**Task directions:**
Reproduce the listing below line for line, without changing anything.

**Listing:**
□ □ □ □ □ □ □

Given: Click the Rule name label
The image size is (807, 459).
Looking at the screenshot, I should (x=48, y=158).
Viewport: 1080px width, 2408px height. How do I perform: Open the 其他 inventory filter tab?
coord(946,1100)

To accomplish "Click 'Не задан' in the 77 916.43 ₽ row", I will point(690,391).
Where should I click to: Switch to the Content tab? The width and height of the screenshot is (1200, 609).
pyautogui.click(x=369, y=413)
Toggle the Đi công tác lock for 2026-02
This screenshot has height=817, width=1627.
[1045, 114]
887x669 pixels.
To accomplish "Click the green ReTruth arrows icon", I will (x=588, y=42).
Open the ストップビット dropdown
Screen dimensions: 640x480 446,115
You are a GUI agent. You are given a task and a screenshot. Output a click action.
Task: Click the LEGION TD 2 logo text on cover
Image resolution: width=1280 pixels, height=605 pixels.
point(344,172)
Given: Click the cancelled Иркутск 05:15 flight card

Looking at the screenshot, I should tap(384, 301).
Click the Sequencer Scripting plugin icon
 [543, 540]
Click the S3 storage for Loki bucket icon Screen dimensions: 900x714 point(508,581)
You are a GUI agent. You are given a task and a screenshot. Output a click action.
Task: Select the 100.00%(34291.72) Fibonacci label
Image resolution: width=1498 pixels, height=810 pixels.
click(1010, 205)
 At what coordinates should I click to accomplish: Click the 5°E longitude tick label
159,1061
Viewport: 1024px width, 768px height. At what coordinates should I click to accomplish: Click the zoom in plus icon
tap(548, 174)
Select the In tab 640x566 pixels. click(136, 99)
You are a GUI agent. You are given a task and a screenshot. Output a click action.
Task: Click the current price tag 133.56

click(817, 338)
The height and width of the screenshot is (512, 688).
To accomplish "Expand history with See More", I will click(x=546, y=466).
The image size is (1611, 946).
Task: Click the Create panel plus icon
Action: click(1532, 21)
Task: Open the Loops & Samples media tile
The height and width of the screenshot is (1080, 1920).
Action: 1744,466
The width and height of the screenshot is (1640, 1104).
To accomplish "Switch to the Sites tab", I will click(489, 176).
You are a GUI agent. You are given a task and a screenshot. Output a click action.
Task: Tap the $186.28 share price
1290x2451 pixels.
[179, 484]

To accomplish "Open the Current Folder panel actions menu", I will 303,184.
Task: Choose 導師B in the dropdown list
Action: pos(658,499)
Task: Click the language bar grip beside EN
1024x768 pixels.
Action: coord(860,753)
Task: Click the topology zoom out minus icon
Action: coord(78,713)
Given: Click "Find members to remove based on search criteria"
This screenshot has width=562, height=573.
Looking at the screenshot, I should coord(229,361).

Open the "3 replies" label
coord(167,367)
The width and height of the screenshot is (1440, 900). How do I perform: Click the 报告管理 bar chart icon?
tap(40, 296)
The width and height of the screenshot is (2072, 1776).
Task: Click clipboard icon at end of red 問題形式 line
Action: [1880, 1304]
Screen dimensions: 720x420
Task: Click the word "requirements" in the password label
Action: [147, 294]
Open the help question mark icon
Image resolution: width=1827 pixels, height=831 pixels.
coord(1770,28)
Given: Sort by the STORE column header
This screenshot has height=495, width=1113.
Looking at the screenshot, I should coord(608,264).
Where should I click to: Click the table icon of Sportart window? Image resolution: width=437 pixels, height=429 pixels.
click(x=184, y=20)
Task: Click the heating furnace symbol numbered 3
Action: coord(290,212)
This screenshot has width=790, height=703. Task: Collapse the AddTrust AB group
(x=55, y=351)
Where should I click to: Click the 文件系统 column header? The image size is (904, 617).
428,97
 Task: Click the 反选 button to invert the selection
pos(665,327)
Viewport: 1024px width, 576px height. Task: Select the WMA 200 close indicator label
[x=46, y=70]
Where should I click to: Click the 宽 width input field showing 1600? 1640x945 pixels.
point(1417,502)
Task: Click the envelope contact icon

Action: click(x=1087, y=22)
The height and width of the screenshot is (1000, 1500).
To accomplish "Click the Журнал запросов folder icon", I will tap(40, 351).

□ □ □ □ □ □ □

**Full answer:**
Given: Click the Rule name label
The image size is (807, 459).
Looking at the screenshot, I should (x=48, y=158).
Viewport: 1080px width, 2408px height. How do I perform: Open the 其他 inventory filter tab?
coord(946,1100)

To accomplish "Click 'Не задан' in the 77 916.43 ₽ row", I will point(690,391).
Where should I click to: Switch to the Content tab? The width and height of the screenshot is (1200, 609).
pyautogui.click(x=369, y=413)
Toggle the Đi công tác lock for 2026-02
This screenshot has height=817, width=1627.
[1045, 114]
887x669 pixels.
To accomplish "Click the green ReTruth arrows icon", I will (x=588, y=42).
Open the ストップビット dropdown
Screen dimensions: 640x480 446,115
You are a GUI agent. You are given a task and a screenshot. Output a click action.
Task: Click the LEGION TD 2 logo text on cover
Image resolution: width=1280 pixels, height=605 pixels.
point(344,172)
Given: Click the cancelled Иркутск 05:15 flight card

Looking at the screenshot, I should tap(384, 301).
Click the Sequencer Scripting plugin icon
 [543, 540]
Click the S3 storage for Loki bucket icon Screen dimensions: 900x714 point(508,581)
You are a GUI agent. You are given a task and a screenshot. Output a click action.
Task: Select the 100.00%(34291.72) Fibonacci label
Image resolution: width=1498 pixels, height=810 pixels.
click(1010, 205)
 At what coordinates should I click to accomplish: Click the 5°E longitude tick label
159,1061
Viewport: 1024px width, 768px height. At what coordinates should I click to accomplish: Click the zoom in plus icon
tap(548, 174)
Select the In tab 640x566 pixels. click(136, 99)
You are a GUI agent. You are given a task and a screenshot. Output a click action.
Task: Click the current price tag 133.56

click(817, 338)
The height and width of the screenshot is (512, 688).
To accomplish "Expand history with See More", I will click(x=546, y=466).
The image size is (1611, 946).
Task: Click the Create panel plus icon
Action: click(1532, 21)
Task: Open the Loops & Samples media tile
The height and width of the screenshot is (1080, 1920).
Action: 1744,466
The width and height of the screenshot is (1640, 1104).
To accomplish "Switch to the Sites tab", I will click(489, 176).
You are a GUI agent. You are given a task and a screenshot. Output a click action.
Task: Tap the $186.28 share price
1290x2451 pixels.
[179, 484]

To accomplish "Open the Current Folder panel actions menu", I will 303,184.
Task: Choose 導師B in the dropdown list
Action: pos(658,499)
Task: Click the language bar grip beside EN
1024x768 pixels.
Action: coord(860,753)
Task: Click the topology zoom out minus icon
Action: coord(78,713)
Given: Click "Find members to remove based on search criteria"
This screenshot has width=562, height=573.
Looking at the screenshot, I should coord(229,361).

Open the "3 replies" label
coord(167,367)
The width and height of the screenshot is (1440, 900). How do I perform: Click the 报告管理 bar chart icon?
tap(40, 296)
The width and height of the screenshot is (2072, 1776).
Task: Click clipboard icon at end of red 問題形式 line
Action: [1880, 1304]
Screen dimensions: 720x420
Task: Click the word "requirements" in the password label
Action: [147, 294]
Open the help question mark icon
Image resolution: width=1827 pixels, height=831 pixels.
coord(1770,28)
Given: Sort by the STORE column header
This screenshot has height=495, width=1113.
Looking at the screenshot, I should coord(608,264).
Where should I click to: Click the table icon of Sportart window? Image resolution: width=437 pixels, height=429 pixels.
click(x=184, y=20)
Task: Click the heating furnace symbol numbered 3
Action: coord(290,212)
This screenshot has width=790, height=703. Task: Collapse the AddTrust AB group
(x=55, y=351)
Where should I click to: Click the 文件系统 column header? The image size is (904, 617).
428,97
 Task: Click the 反选 button to invert the selection
pos(665,327)
Viewport: 1024px width, 576px height. Task: Select the WMA 200 close indicator label
[x=46, y=70]
Where should I click to: Click the 宽 width input field showing 1600? 1640x945 pixels.
point(1417,502)
Task: Click the envelope contact icon

Action: click(x=1087, y=22)
The height and width of the screenshot is (1000, 1500).
To accomplish "Click the Журнал запросов folder icon", I will tap(40, 351).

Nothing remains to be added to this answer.